• _Directions for this task_: Copy the rows below word for word, from the line with "The image size is (1366, 755)." up to and including the line with "Action: coord(2117,377)".

########

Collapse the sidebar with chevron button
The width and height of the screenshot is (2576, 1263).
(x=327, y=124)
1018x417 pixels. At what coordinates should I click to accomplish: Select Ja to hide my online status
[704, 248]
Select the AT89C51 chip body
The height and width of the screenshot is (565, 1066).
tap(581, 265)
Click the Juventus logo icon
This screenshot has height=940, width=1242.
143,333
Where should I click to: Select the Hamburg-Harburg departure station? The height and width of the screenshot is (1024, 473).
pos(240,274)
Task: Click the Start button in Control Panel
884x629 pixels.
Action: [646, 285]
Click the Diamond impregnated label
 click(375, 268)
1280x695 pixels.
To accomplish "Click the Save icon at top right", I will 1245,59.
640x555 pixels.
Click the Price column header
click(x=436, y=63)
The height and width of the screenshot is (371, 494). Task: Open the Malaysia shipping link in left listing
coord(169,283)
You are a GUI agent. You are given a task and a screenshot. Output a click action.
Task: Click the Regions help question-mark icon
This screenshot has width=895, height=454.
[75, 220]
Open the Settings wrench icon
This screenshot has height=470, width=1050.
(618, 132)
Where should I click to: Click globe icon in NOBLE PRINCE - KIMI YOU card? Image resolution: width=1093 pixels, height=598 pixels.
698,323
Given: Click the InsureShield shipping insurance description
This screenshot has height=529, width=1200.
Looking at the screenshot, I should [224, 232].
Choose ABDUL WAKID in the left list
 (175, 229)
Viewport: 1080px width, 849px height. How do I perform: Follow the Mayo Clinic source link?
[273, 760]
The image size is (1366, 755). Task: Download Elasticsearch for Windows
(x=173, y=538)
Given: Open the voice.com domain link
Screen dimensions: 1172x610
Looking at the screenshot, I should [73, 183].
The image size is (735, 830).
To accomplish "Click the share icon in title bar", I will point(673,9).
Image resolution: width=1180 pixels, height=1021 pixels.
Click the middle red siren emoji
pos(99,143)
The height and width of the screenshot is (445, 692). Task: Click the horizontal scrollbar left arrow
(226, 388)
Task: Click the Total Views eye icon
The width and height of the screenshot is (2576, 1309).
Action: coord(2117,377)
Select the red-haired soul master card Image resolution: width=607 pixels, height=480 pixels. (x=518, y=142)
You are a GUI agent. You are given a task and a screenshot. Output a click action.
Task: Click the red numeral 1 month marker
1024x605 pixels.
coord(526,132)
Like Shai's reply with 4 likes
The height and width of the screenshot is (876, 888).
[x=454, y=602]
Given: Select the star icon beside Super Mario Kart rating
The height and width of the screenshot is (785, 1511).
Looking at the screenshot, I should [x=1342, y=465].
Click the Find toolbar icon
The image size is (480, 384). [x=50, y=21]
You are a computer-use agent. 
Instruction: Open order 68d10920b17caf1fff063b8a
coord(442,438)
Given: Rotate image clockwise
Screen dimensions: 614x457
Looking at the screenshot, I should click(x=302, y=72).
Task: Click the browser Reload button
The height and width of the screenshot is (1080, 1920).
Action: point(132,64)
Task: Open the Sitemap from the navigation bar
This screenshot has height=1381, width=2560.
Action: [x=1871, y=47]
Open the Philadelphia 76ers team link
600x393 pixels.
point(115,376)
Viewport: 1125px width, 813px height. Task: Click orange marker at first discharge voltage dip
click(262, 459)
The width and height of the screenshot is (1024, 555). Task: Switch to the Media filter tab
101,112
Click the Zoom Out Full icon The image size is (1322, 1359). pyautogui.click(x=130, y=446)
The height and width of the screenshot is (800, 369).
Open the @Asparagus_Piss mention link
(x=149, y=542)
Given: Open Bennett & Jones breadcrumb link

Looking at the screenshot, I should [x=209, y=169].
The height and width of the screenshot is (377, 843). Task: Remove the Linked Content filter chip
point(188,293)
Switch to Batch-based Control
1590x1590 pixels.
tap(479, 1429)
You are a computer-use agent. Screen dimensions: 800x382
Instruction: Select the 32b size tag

########

• _Exercise output_:
The image size is (1366, 755). Task: Download Elasticsearch for Windows
(x=173, y=538)
Given: Open the voice.com domain link
Screen dimensions: 1172x610
Looking at the screenshot, I should [73, 183].
The image size is (735, 830).
To accomplish "Click the share icon in title bar", I will point(673,9).
Image resolution: width=1180 pixels, height=1021 pixels.
Click the middle red siren emoji
pos(99,143)
The height and width of the screenshot is (445, 692). Task: Click the horizontal scrollbar left arrow
(226, 388)
Task: Click the Total Views eye icon
The width and height of the screenshot is (2576, 1309).
Action: coord(2117,377)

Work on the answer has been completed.